§ Exercise:
Beginning with the line that holds "Click the home icon beside ホーム" and ending with the last line of the entries, please output each line exactly, apart from any pictures.

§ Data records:
*****

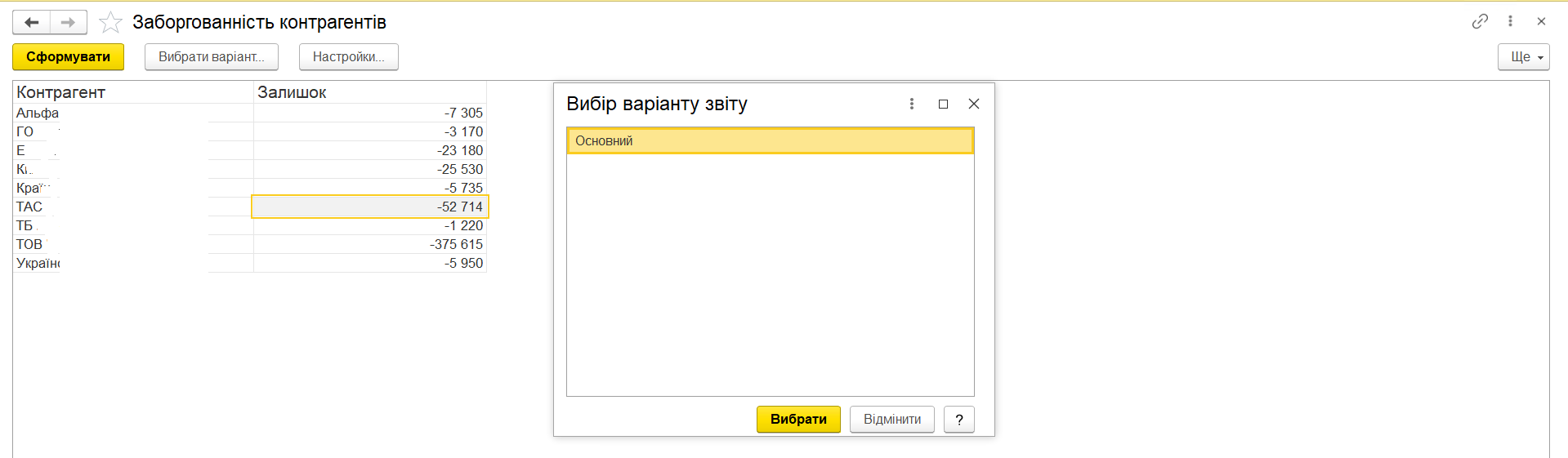Screen dimensions: 1568x458
Task: Open dialog's three-dots options menu
Action: pos(912,104)
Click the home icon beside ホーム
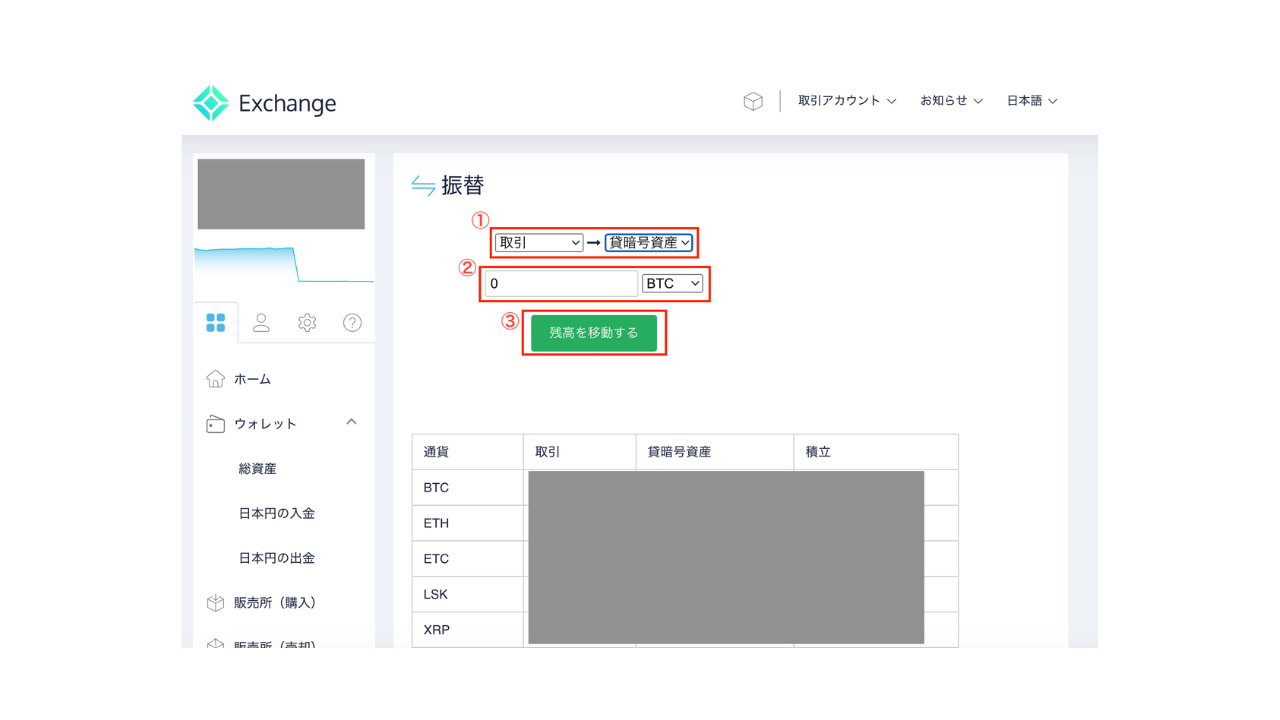 (215, 378)
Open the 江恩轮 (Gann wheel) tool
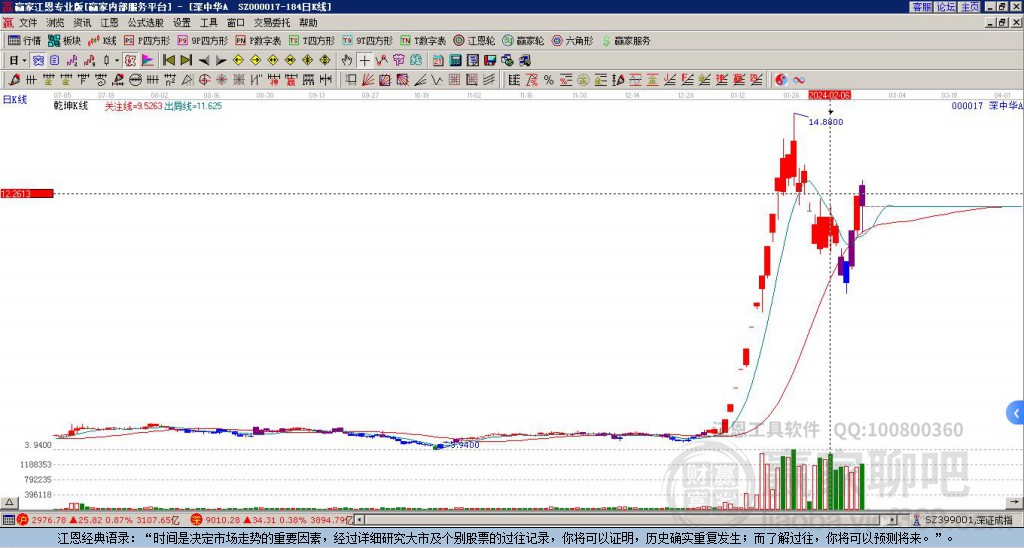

*****

§ Exercise solution:
Click the home icon beside ホーム
 (215, 378)
Open the 江恩轮 (Gann wheel) tool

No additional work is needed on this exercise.